-- Page extract --
The first three hours of street closure are for set up. The party, which celebrates Savoia owner Jake Walthour's 74th birthday, begins at 3 p.m. The mayor himself will be there to present Walthour with a "Life Time Achievement Award."

The news of the mass gathering permit for this event reportedly caused quite a stir at the Common Council Arts, Entertainment & Tourism Committee last night. It was the first any of the committee members had heard of it. It also seems that the owners of several businesses on the 200 block of Warren Street were unaware of the plan to shut down their block. The amendments to the mass gathering permit process were made with the goal of preventing businesses from being blindsided by such events. They require that applications be submitted at least 120 days prior to the event and that the public be notified. Chapter 199-7 of the city code states:
If the parade or special event requires a street closure(s), the applicant must cause to be posted in the newspaper of record notice of such application within seven days of submitting an application for a special event or parade to the City Clerk. Said notice shall be published for two consecutive days. . . . Written public comments regarding the special event or parade application may be submitted to the Clerk within 10 days of the first publication of said notice.

-- Exercises --
**A)** In the page extract, at what time does the birthday party for Jake Walthour begin?
**B)** Retype the stretch of the entries from the line containing "Collapse the metadata object on line 10" through the end of the entries, both ends included, and leave the pictures out.

-- Material provided --
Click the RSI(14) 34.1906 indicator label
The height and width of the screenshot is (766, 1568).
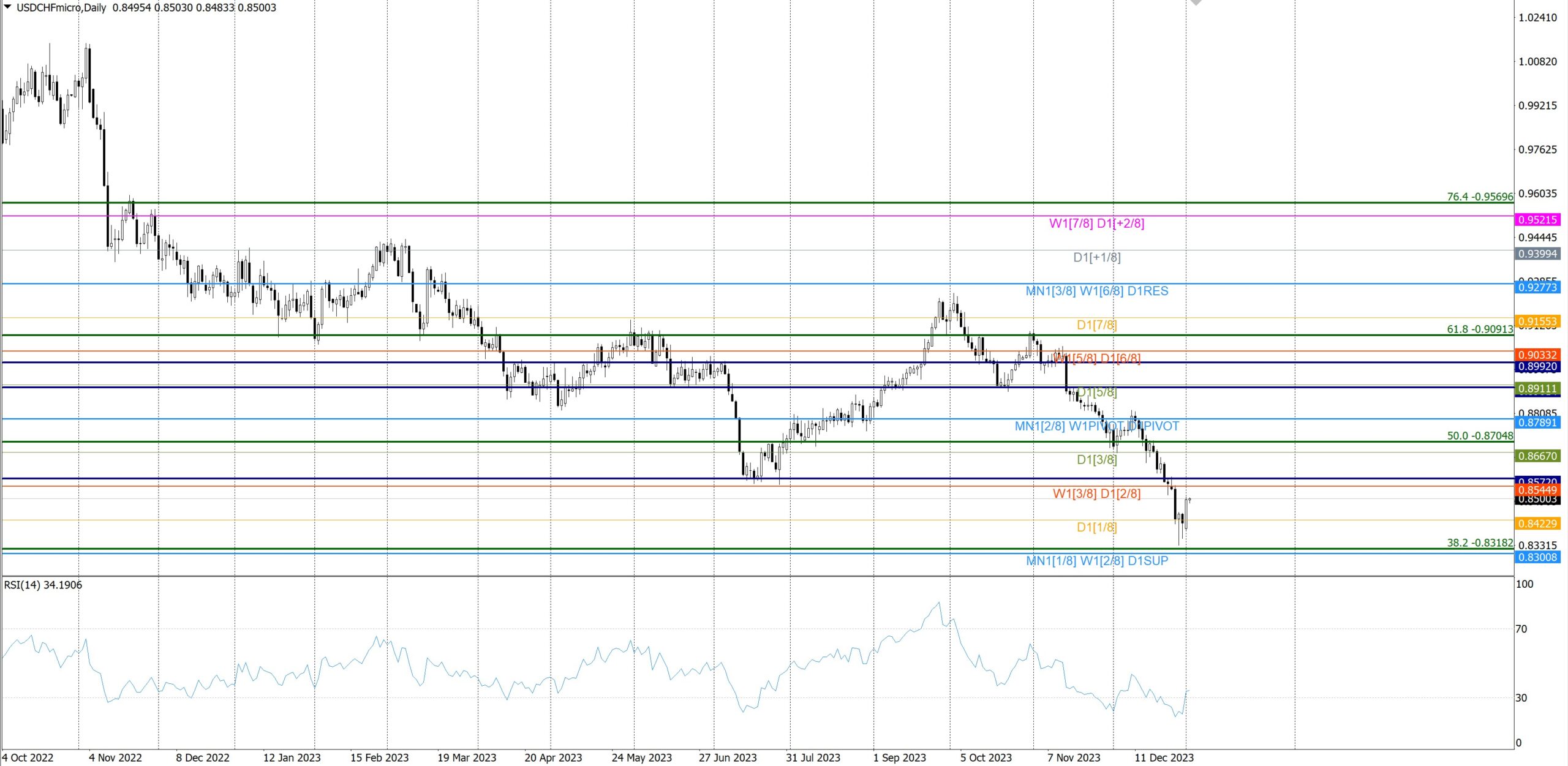click(x=43, y=585)
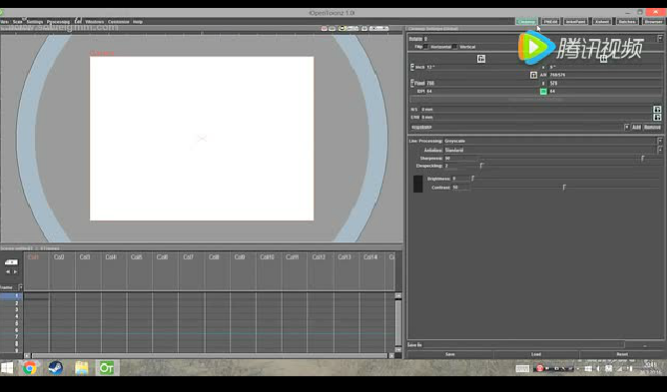Switch to the Browser room tab

pyautogui.click(x=653, y=22)
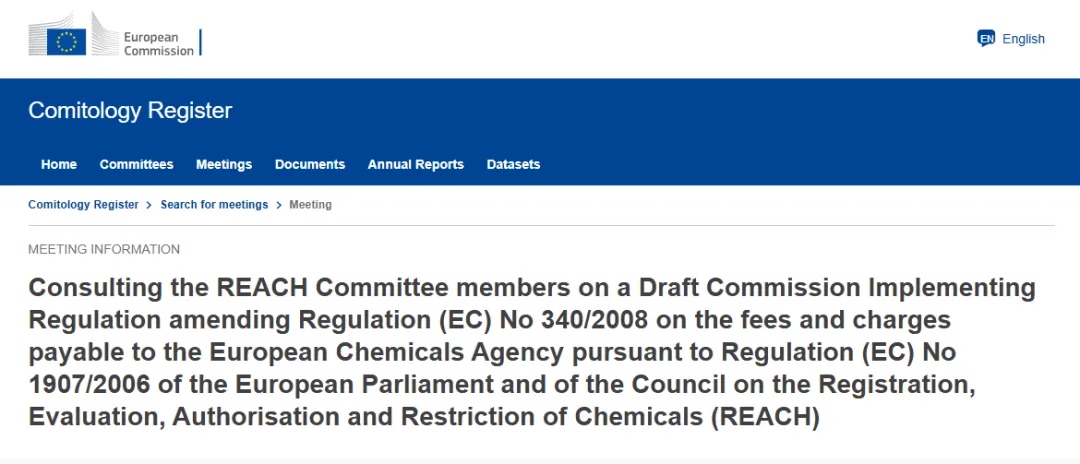Open the Datasets navigation item

point(513,165)
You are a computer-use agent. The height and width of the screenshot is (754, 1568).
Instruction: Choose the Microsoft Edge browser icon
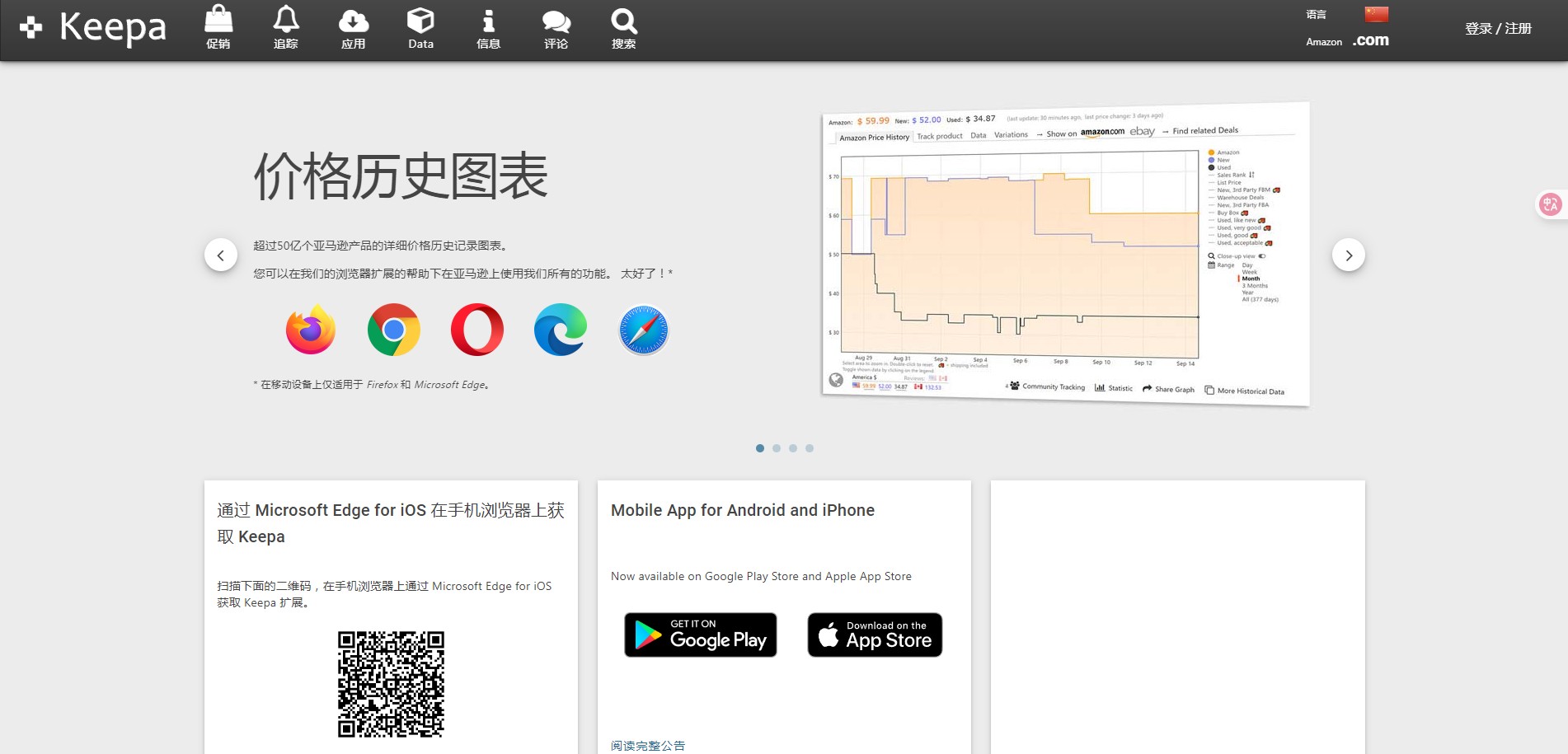561,330
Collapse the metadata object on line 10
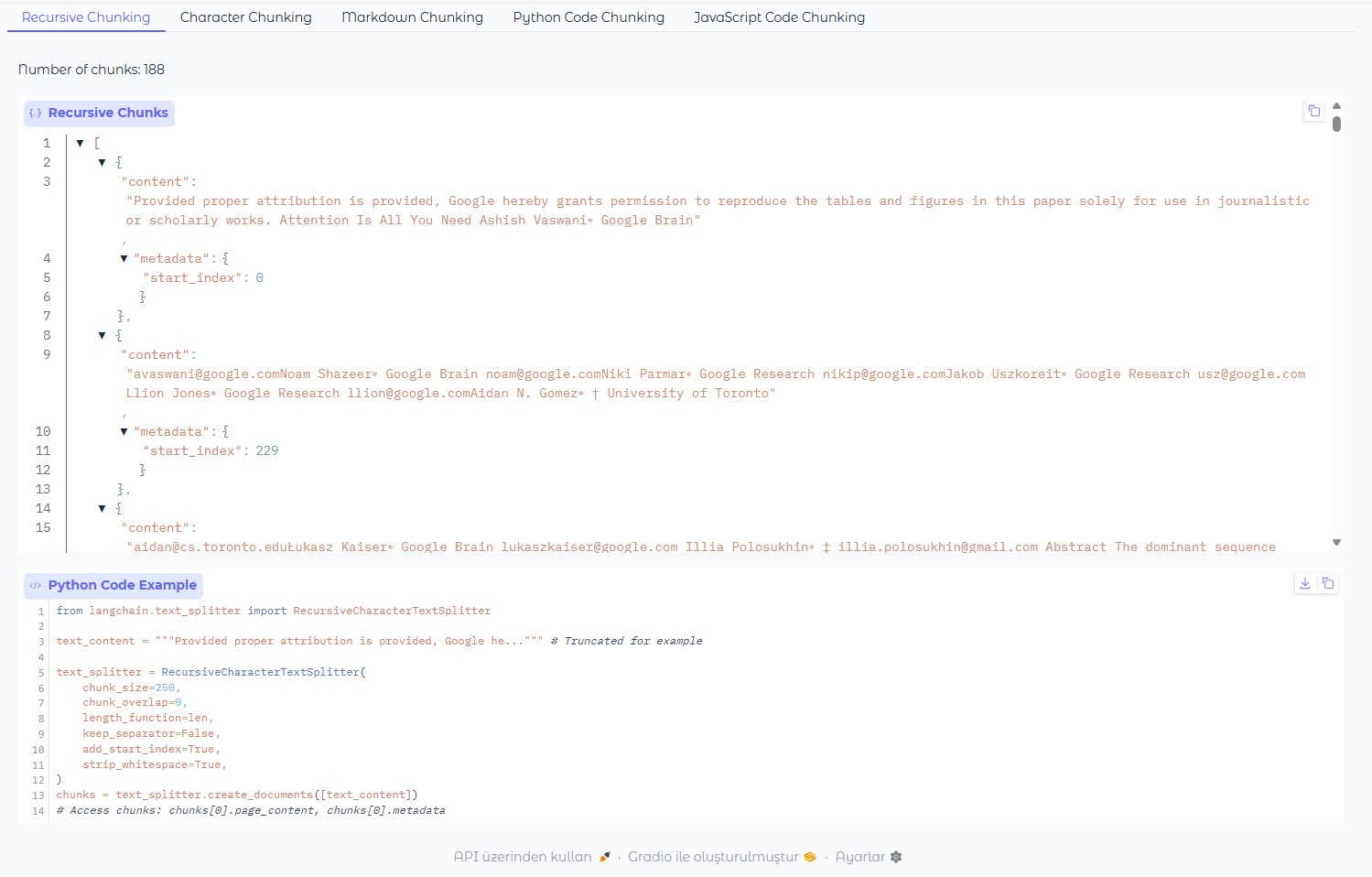This screenshot has width=1372, height=877. point(124,431)
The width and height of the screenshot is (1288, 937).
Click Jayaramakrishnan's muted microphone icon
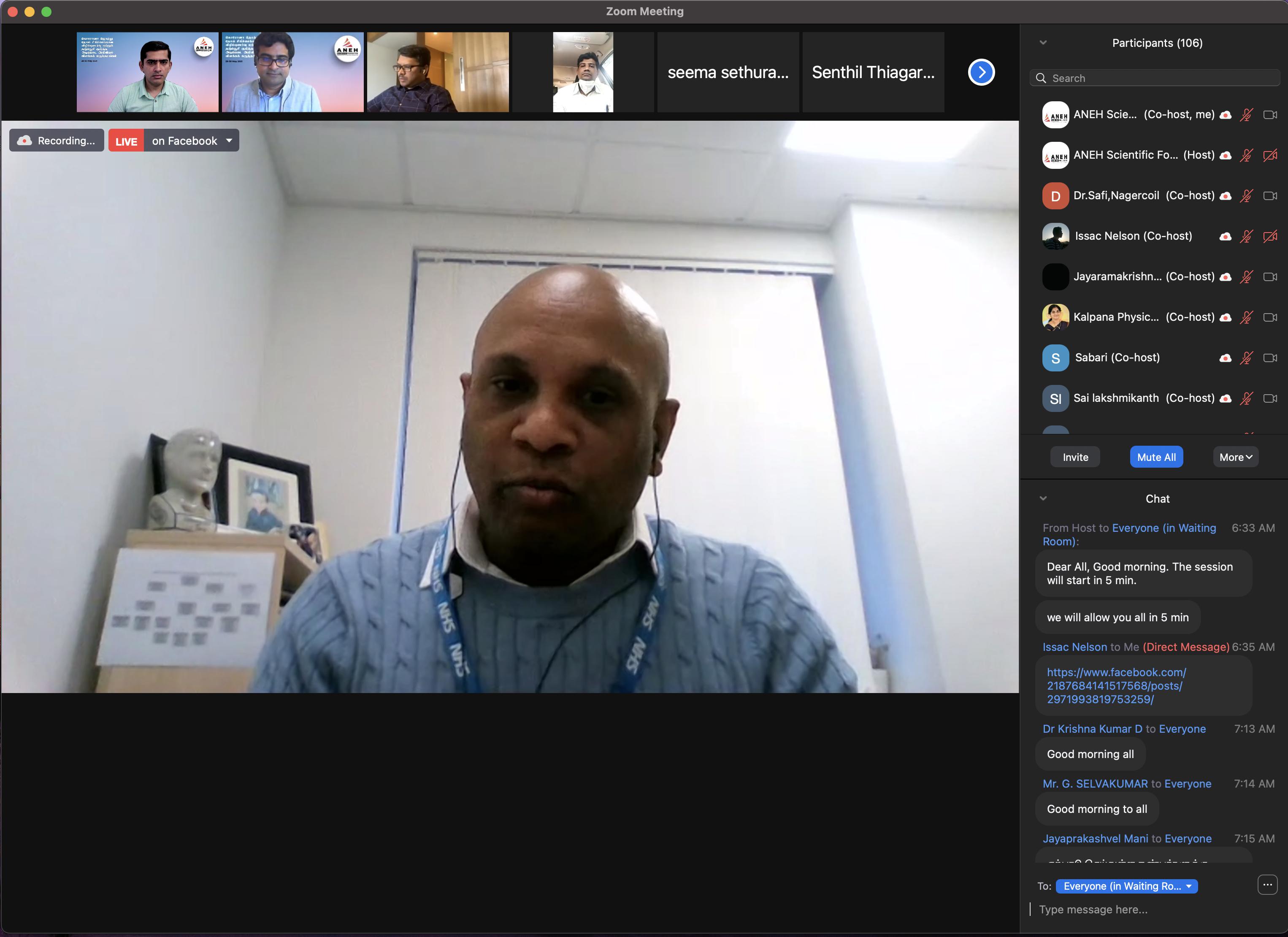pyautogui.click(x=1246, y=277)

-- Per-task outputs --
**A)** 3 p.m.

**B)**
Collapse the metadata object on line 10
This screenshot has width=1372, height=877. point(124,431)
The width and height of the screenshot is (1288, 937).
Click Jayaramakrishnan's muted microphone icon
pyautogui.click(x=1246, y=277)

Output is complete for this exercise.